**TASK TO COMPLETE**
Pull out every line of the records below that contains the string "text", matching case exactly.

#### DATASET RECORDS

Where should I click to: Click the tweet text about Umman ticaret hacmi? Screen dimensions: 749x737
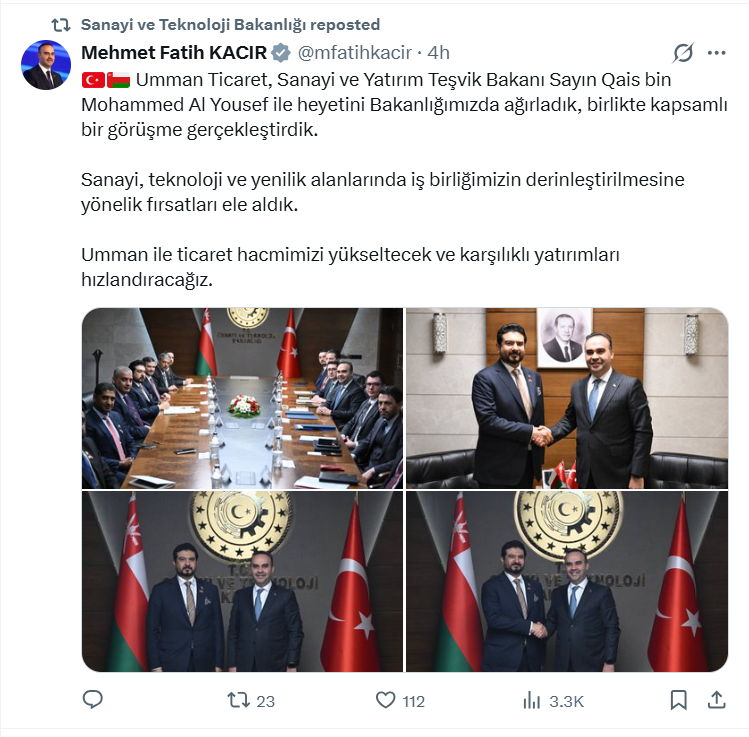(350, 267)
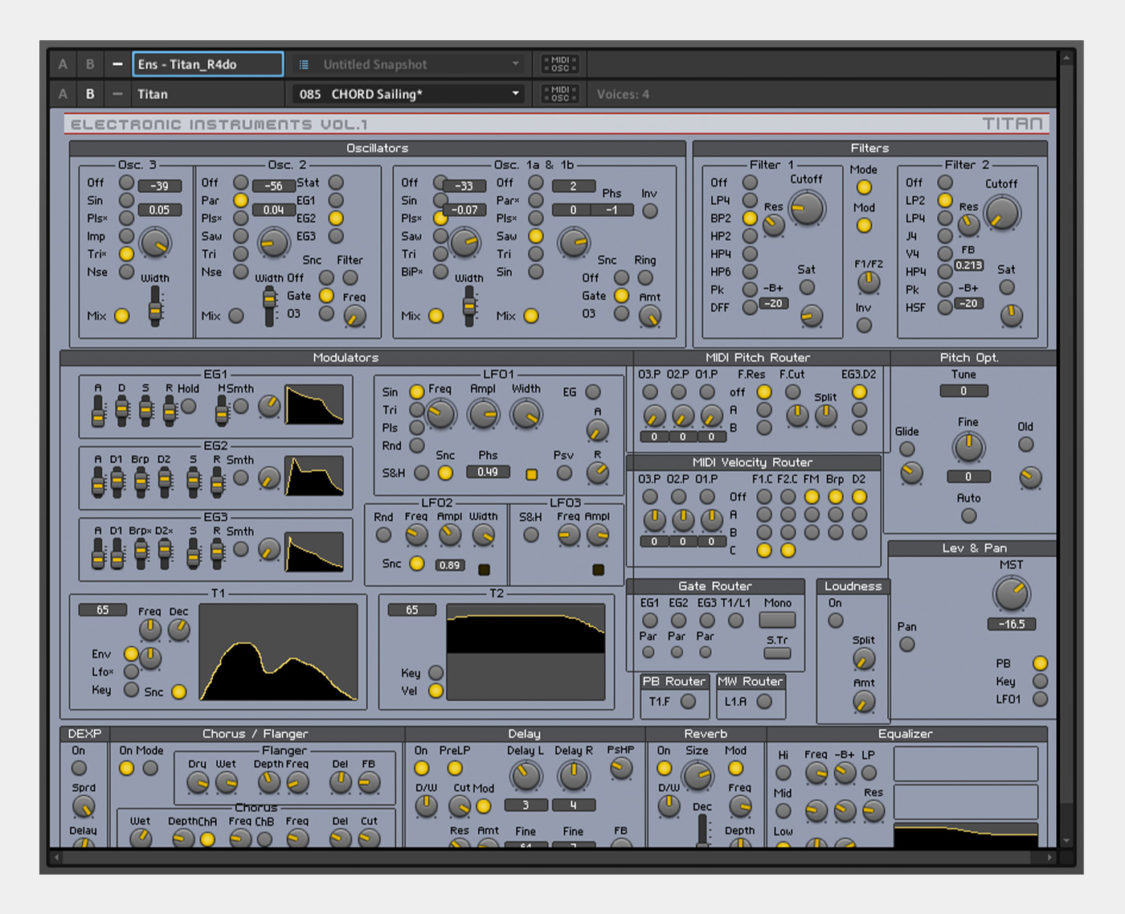Switch to ensemble tab A
Viewport: 1125px width, 914px height.
coord(62,63)
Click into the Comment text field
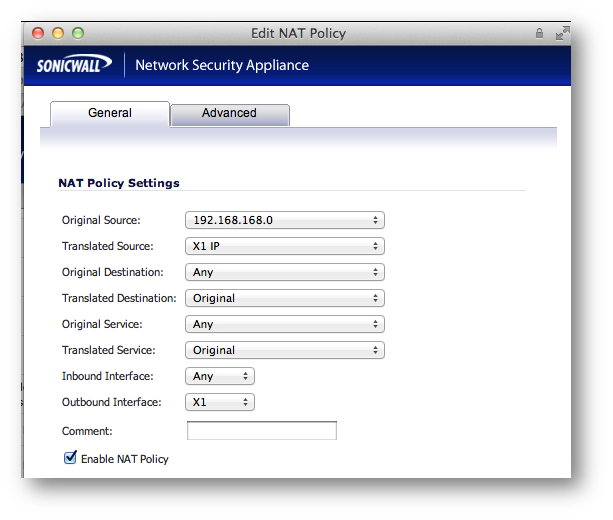The width and height of the screenshot is (613, 520). [x=261, y=431]
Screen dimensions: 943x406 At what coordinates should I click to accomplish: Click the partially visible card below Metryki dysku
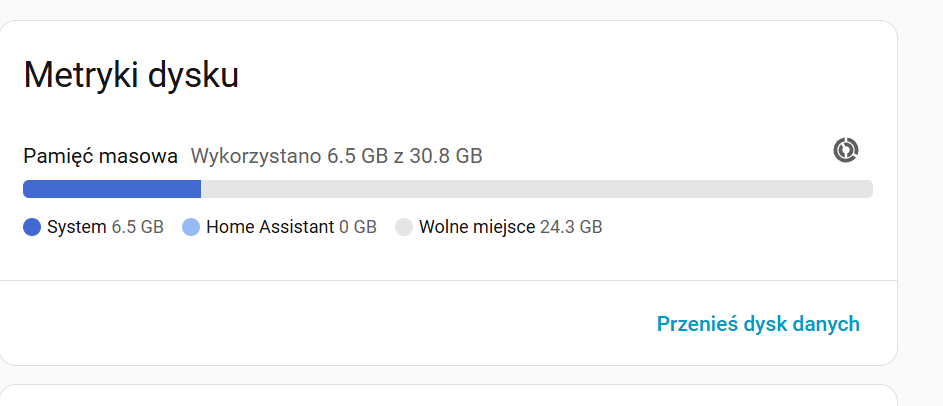coord(448,396)
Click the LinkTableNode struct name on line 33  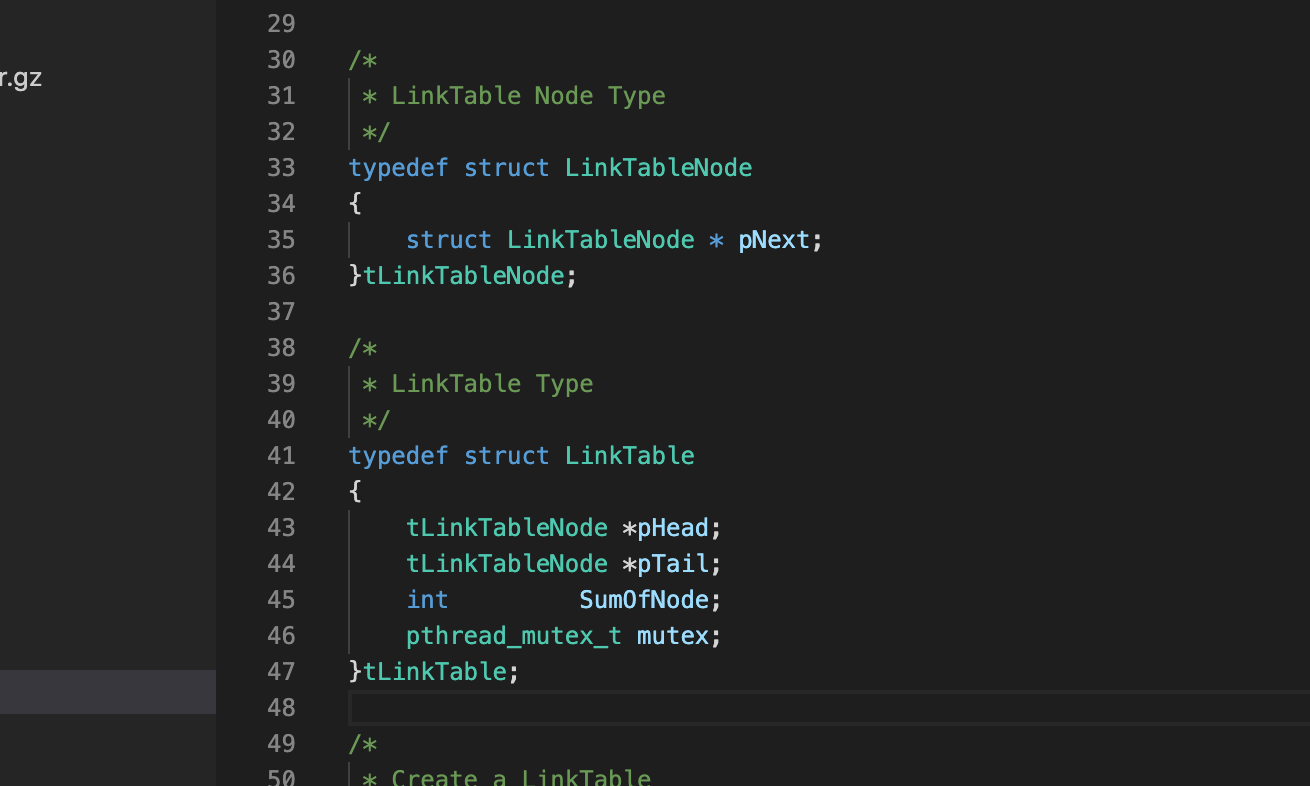tap(658, 168)
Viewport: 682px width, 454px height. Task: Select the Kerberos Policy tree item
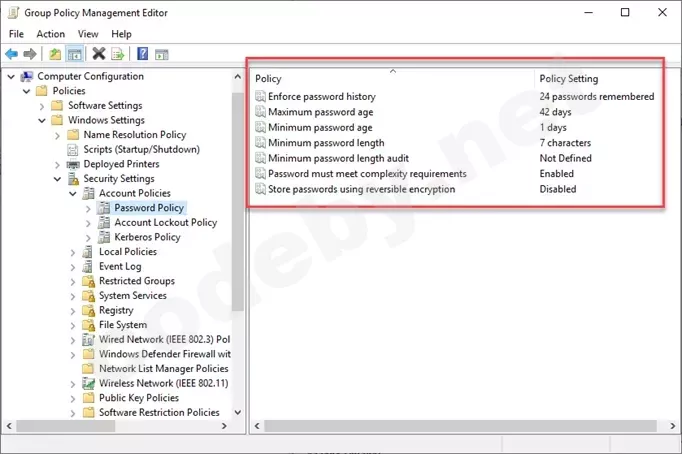[x=147, y=237]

########

**EXERCISE SOLUTION**
Where should I click to: Click the tweet text about Umman ticaret hacmi? Screen dimensions: 749x737
Click into the Comment text field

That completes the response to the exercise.